*** RECORDS SHOWN

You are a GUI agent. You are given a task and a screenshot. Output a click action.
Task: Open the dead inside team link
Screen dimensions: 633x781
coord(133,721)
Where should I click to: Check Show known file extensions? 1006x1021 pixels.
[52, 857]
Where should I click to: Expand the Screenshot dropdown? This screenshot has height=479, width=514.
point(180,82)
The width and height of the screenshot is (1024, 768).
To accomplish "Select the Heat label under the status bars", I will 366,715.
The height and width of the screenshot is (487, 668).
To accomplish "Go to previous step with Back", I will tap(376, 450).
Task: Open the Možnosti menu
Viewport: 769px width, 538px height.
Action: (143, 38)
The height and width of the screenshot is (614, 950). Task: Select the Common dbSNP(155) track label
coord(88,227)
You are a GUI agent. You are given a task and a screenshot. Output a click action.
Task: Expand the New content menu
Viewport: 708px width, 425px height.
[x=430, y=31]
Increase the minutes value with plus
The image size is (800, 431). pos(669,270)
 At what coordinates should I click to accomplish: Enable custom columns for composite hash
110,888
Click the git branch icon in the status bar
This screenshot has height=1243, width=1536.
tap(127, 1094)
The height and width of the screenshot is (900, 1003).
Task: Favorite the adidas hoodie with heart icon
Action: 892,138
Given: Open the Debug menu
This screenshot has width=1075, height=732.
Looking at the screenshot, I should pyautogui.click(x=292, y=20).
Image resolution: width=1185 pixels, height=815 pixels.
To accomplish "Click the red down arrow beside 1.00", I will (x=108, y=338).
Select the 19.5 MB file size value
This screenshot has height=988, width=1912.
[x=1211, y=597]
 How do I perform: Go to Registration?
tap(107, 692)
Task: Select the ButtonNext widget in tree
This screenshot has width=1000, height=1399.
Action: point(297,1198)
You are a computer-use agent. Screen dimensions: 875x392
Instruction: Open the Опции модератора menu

******

**TASK DIRECTIONS**: Set down the records again, exactly.

**ANSWER BOX**:
You are a GUI agent. You are given a task and a screenshot. Output a click action.
Task: Open the dead inside team link
Screen dimensions: 633x781
coord(133,721)
Where should I click to: Check Show known file extensions? 1006x1021 pixels.
[52, 857]
Where should I click to: Expand the Screenshot dropdown? This screenshot has height=479, width=514.
point(180,82)
The width and height of the screenshot is (1024, 768).
To accomplish "Select the Heat label under the status bars", I will 366,715.
The height and width of the screenshot is (487, 668).
To accomplish "Go to previous step with Back", I will tap(376, 450).
Task: Open the Možnosti menu
Viewport: 769px width, 538px height.
Action: (143, 38)
The height and width of the screenshot is (614, 950). Task: Select the Common dbSNP(155) track label
coord(88,227)
You are a GUI agent. You are given a task and a screenshot. Output a click action.
Task: Expand the New content menu
Viewport: 708px width, 425px height.
[x=430, y=31]
Increase the minutes value with plus
The image size is (800, 431). pos(669,270)
 At what coordinates should I click to accomplish: Enable custom columns for composite hash
110,888
Click the git branch icon in the status bar
This screenshot has height=1243, width=1536.
tap(127, 1094)
The height and width of the screenshot is (900, 1003).
Task: Favorite the adidas hoodie with heart icon
Action: 892,138
Given: Open the Debug menu
This screenshot has width=1075, height=732.
Looking at the screenshot, I should pyautogui.click(x=292, y=20).
Image resolution: width=1185 pixels, height=815 pixels.
To accomplish "Click the red down arrow beside 1.00", I will (x=108, y=338).
Select the 19.5 MB file size value
This screenshot has height=988, width=1912.
[x=1211, y=597]
 How do I perform: Go to Registration?
tap(107, 692)
Task: Select the ButtonNext widget in tree
This screenshot has width=1000, height=1399.
Action: point(297,1198)
You are a computer-use agent. Screen dimensions: 875x392
Instruction: Open the Опции модератора menu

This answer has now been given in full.